Para o psicólogo Frederico Almeida, essas estatísticas são motivo de preocupação. Ele faz parte da equipe do Caps e, há 20 anos, presta assistência a dependentes químicos. O especialista explica que não é fácil se libertar do alcoolismo.
“Atendemos, em média, 80 pessoas por semana, que chegam aqui buscando ajuda para se livrar de diversos tipos de drogas, mas a maioria deseja mesmo é sair do alcoolismo. É um tratamento longo, delicado e que precisa, acima de tudo, de muita força de vontade”, relata.
No Caps, os pacientes são analisados por equipe multidisciplinar, composta por médicos, psicólogos, assistentes sociais e educadores físicos. Os dependentes participam de terapias em grupo, mas também fazem sessões individuais. As salas onde ocorrem as atividades ainda são preenchidas por pessoas que já passaram dos 30 anos de vida.

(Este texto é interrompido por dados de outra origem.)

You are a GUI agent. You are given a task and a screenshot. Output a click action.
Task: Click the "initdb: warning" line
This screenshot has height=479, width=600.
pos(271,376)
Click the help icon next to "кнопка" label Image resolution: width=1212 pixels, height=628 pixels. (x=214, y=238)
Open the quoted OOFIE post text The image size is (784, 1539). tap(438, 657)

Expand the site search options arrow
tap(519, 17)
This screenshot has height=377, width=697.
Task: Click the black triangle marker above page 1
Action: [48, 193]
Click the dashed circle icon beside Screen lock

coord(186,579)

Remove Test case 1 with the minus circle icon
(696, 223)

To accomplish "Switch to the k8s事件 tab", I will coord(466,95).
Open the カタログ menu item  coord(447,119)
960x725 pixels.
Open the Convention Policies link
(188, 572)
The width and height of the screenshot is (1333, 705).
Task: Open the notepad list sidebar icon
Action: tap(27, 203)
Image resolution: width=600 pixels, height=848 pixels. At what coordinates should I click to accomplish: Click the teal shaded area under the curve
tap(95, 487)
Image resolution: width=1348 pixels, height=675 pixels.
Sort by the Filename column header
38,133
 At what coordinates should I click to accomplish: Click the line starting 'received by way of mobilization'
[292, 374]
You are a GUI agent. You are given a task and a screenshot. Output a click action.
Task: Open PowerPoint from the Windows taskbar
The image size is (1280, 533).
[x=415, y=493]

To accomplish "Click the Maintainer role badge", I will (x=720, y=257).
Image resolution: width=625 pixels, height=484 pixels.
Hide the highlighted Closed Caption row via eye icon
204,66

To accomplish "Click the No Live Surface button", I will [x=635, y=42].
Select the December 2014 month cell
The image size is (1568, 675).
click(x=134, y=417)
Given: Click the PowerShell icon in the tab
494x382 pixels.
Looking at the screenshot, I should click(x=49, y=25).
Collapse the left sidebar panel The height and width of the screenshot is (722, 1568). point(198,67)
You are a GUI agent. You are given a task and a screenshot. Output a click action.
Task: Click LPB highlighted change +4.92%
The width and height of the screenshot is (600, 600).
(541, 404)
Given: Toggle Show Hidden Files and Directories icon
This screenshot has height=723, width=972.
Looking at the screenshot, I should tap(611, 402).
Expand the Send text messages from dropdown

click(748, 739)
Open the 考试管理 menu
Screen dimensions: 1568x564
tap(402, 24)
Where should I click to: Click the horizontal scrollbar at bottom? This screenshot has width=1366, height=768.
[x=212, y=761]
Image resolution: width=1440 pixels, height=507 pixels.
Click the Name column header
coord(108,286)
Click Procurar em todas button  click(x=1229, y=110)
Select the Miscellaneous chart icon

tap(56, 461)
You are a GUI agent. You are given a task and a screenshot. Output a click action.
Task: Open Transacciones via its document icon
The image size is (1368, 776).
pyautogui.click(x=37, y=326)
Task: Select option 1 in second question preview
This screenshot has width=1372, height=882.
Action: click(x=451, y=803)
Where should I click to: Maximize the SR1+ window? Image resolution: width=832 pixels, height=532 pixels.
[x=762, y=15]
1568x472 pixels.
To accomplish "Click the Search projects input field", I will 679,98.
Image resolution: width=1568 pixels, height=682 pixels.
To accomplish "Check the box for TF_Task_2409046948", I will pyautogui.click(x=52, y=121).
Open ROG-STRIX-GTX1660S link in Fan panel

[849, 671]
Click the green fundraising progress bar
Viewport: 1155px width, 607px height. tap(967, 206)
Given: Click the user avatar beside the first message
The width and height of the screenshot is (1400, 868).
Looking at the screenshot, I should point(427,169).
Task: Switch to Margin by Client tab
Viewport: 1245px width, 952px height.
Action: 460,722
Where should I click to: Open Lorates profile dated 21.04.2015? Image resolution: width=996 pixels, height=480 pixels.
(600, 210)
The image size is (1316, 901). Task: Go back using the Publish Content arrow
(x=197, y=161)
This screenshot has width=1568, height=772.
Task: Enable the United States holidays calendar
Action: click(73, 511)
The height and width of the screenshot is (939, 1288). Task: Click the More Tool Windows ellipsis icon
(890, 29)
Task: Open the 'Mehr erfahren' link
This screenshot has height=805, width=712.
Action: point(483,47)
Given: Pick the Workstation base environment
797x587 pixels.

Mas o psicólogo Frederico Almeida observa que está aumentando também a presença de jovens, que chegam em busca de socorro contra o álcool. “Até a década de 80, a gente percebia que o maioria das pessoas que buscavam tratamento tinham entre 40 a 45 anos. Agora, já encontramos dependentes com 28, 30 anos, o que comprova que a bebida está fazendo vítimas cada vez mais novas”, lamenta.
“Acredito que isso se deve muito em função da mídia, que expõe a bebida sempre como algo ligado ao prazer e diversão, e também mesmo à influência dos amigos e até dos parentes. Em nossos encontros de grupo, é comum ouvirmos histórias de que a pessoa aprendeu a beber com os pais”, completa.
A coordenadora do Caps Estadual, Marileide Martins, explica que o serviço busca curar a origem dos problemas. “Muitos usuários chegam com depressão, com transtornos mentais e que precisam ser tratados. A dependência acaba cobrindo esses problemas ainda maiores. Primeiro tratamos essas patologias, para depois curar a dependência”, detalha.